-- Exercise aim --
In the records below, the part to copy starts at the line containing "Viewport: 1060px width, 407px" and goes to the last line; output it exactly, without pictures.
►
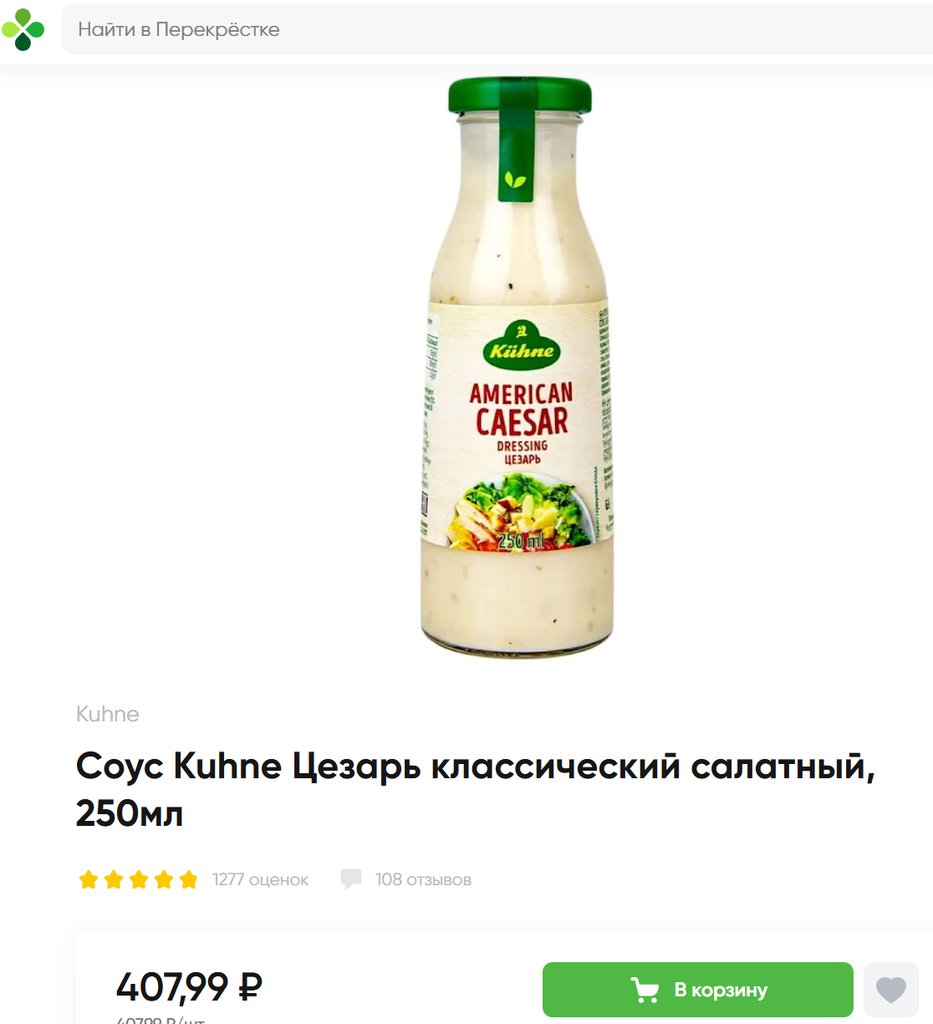Click the product title Соус Kuhne Цезарь

click(475, 790)
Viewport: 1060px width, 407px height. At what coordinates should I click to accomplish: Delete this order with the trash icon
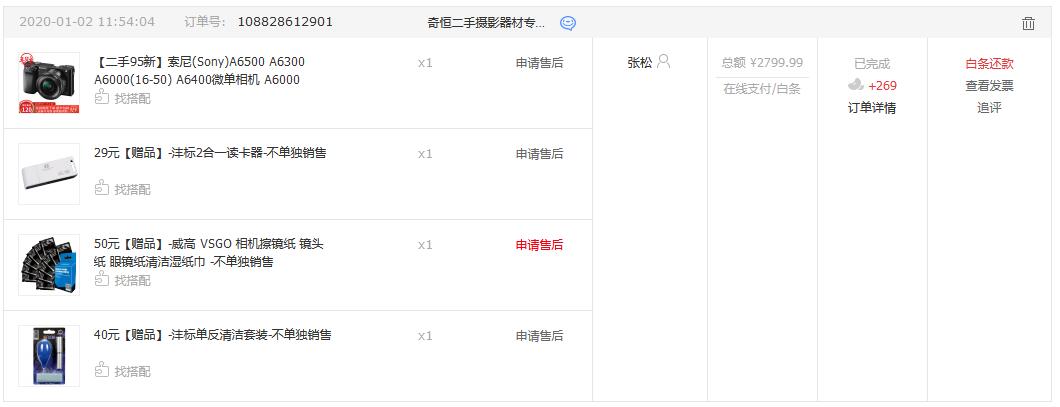[x=1028, y=23]
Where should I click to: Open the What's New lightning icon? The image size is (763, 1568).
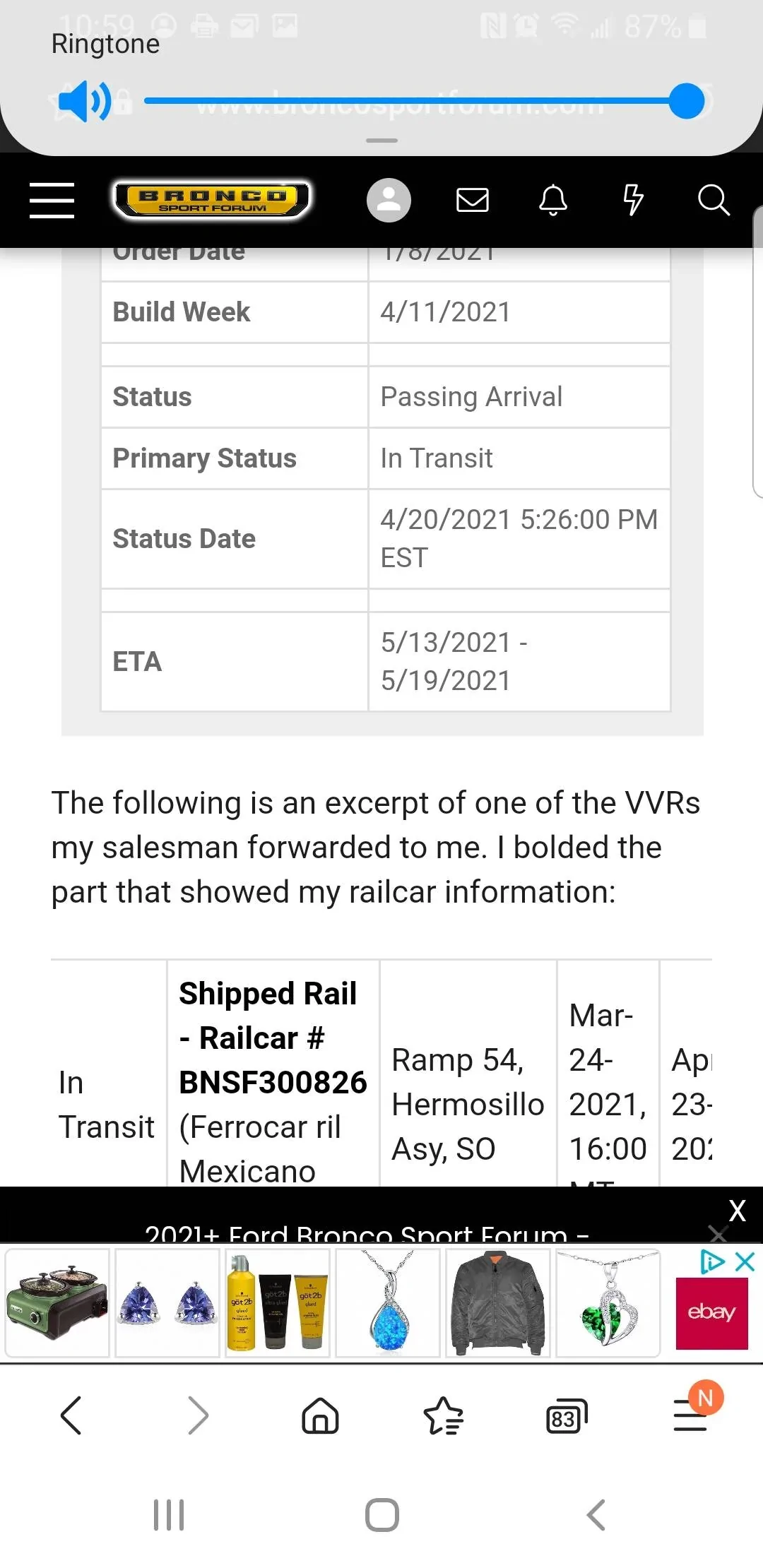pos(634,200)
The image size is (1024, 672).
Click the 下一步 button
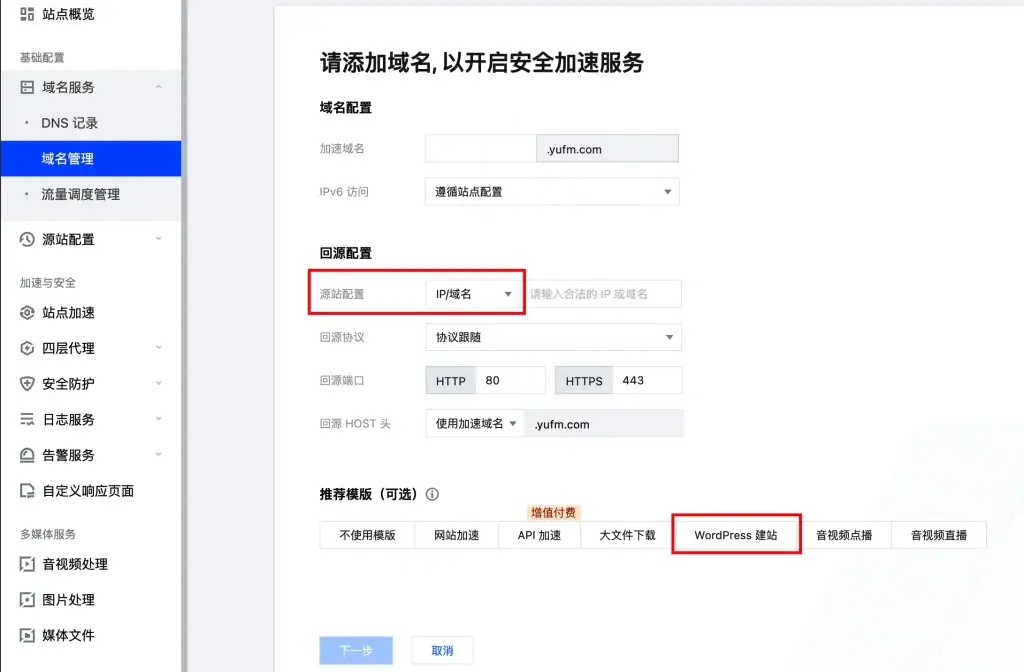coord(356,650)
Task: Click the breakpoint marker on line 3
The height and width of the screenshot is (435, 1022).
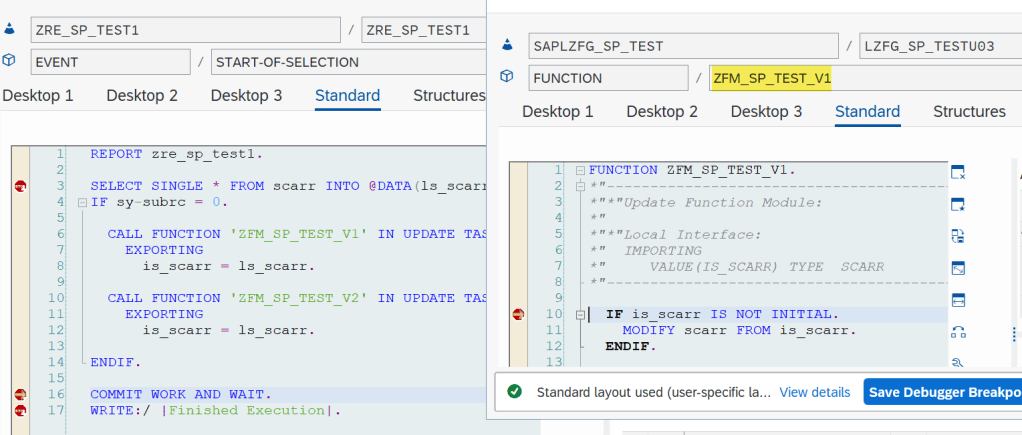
◄
-- Expected answer --
Viewport: 1060px width, 407px height. At what coordinates should I click to accomplish: Delete this order with the trash icon
[x=1028, y=23]
Where should I click to: Open the What's New lightning icon? The image size is (763, 1568).
pos(634,200)
The image size is (1024, 672).
Click the 下一步 button
coord(356,650)
Task: Click the breakpoint marker on line 3
The height and width of the screenshot is (435, 1022).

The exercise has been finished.